Background
Non-randomized studies have reported a prognostic advantage with percutaneous coronary intervention (PCI) in the treatment of chronic total occlusions (CTO). However failure to cross and successfully open a CTO confers a worse clinical outcome. Quantitative assessment of global left ventricular (LV) function in those with failure to open a CTO has not demonstrated deleterious alterations in cardiac function/remodeling. We hypothesized that more sensitive techniques that assess regional wall motion, such as strain imaging, may identify segments where cardiac function is adversely affected in those with failure to open the CTO.
Methods
30 patients referred for PCI to a single vessel de novo CTO underwent CMR examination before/after PCI. Left ventricular (LV) function and transmural extent of infarction (TEI) were assessed using standard cine SSFP and late gadolinium enhanced T1-weighted imaging on a 1.5T MRI system. Regional cardiac function was assessed from cine SSFP images using Velocity Vector Imaging software (VVI, Siemens) on 20 patients. Data from each segment was summated and presented as global longitudinal, circumferential and radial strain/strain rate. All data was analyzed blind to the outcome of PCI. Data is presented as mean +/- SD or percent change [delta (Δ)] in final value from baseline.
Results
Successful CTO opening (TIMI 3 flow) occurred in 63% of patients. Ejection fraction (EF) increased post PCI within the successful group (Δ= +12 ± 20%), p < 0.0003). Within the failed group there was no change EF (p = 0.09). In those with dysfunctional but viable segments (25%) successful PCI increased EF (p = 0.04) in contrast to failed revascularization where the EF was not different.

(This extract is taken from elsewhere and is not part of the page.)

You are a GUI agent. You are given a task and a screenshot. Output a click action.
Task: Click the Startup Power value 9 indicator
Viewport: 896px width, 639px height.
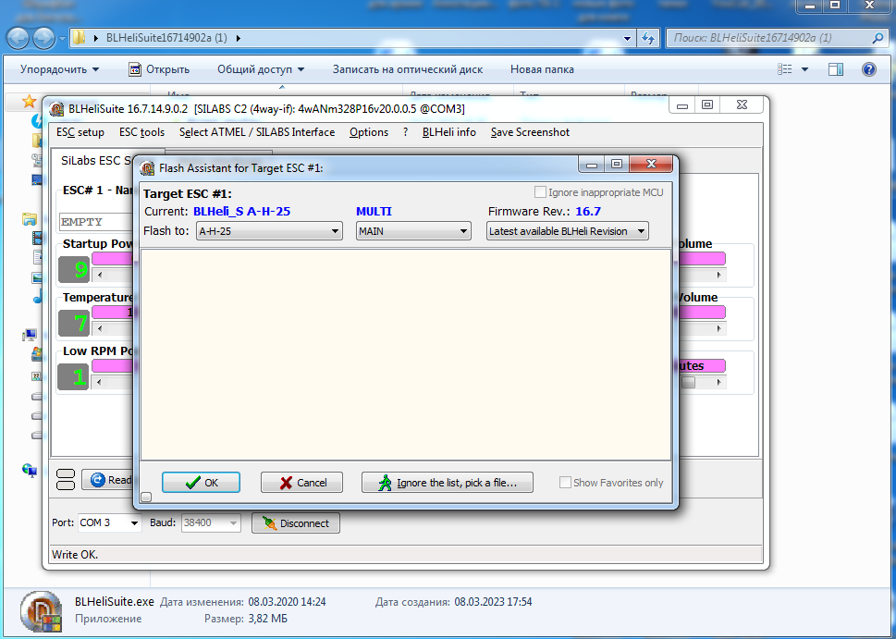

Regional cardiac function varied significantly. Global longitudinal strain (GLS) fell significantly in the failed group (Δ=-25 ± 17%, p=0.02) in contrast to successful PCI where GLS did not change (Δ=+20 ± 32%, p=0.17). Global longitudinal strain rate followed a similar pattern to GLS (failed, Δ-30 ± 17% p<0.01 versus success Δ+25 ± 48% p=0.34). In contrast, radial and circumferential strain/strain rate were not different between groups after success/failed PCI (see table).
Table 1.
Global and Regional function in CTO cohort
| Successful (S) CTO re-opening | Failed (F) CTO re-opening | S vs F | |||||
|---|---|---|---|---|---|---|---|
| Pre | Post | P | Pre | Post | P | P | |
| Ejection Fraction (%) | 50.3±12.6 | 54.3±10.7 | 0.0003 | 57.6±8.1 | 56.6±8 | 0.093 | 0.0001 |
| Infarct size (%) | 14.5±13.5 | 15.9±11.9 | 0.39 | 11.1±8.1 | 14.6±8.1 | 0.09 | 0.74 |
| Global longitudinal strain (%) | -11 ± 4 | -12 ± 3 | 0.17 | -16 ± 3 | -11 ± 4 | 0.02 | 0.02 |
| Global longitudinal strain rate (m/s) | -0.63± 0.3 | -0.69±0.2 | 0.34 | -0.99 ±0.3 | -0.70 ±0.3 | 0.01 | 0.01 |
| Global circumferential strain (%) | -25 ± 8 | -26 ±6 | 0.21 | -29 ± 3 | -29 ± 4 | 0.3 | 0.51 |
| Radial strain (%) | 23 ±8 | 24 ± 8 | 0.4 | 28 ±8 | 27 ± 3 | 0.7 | 0.31 |
Data is mean +/- SD.
Conclusions
In this cohort, regional cardiac function assessment using Velocity vector imaging demonstrated a significant decline in GLS and GLSR in patients in whom PCI failed to open a CTO, with no change in global measures of cardiac function. Larger, randomized studies are required to assess the long-term benefits and morbidity of PCI in the treatment of CTOs, and potential impact of failure upon function and outcomes.
Funding
Funding was provided in part by the CIHR, Canada.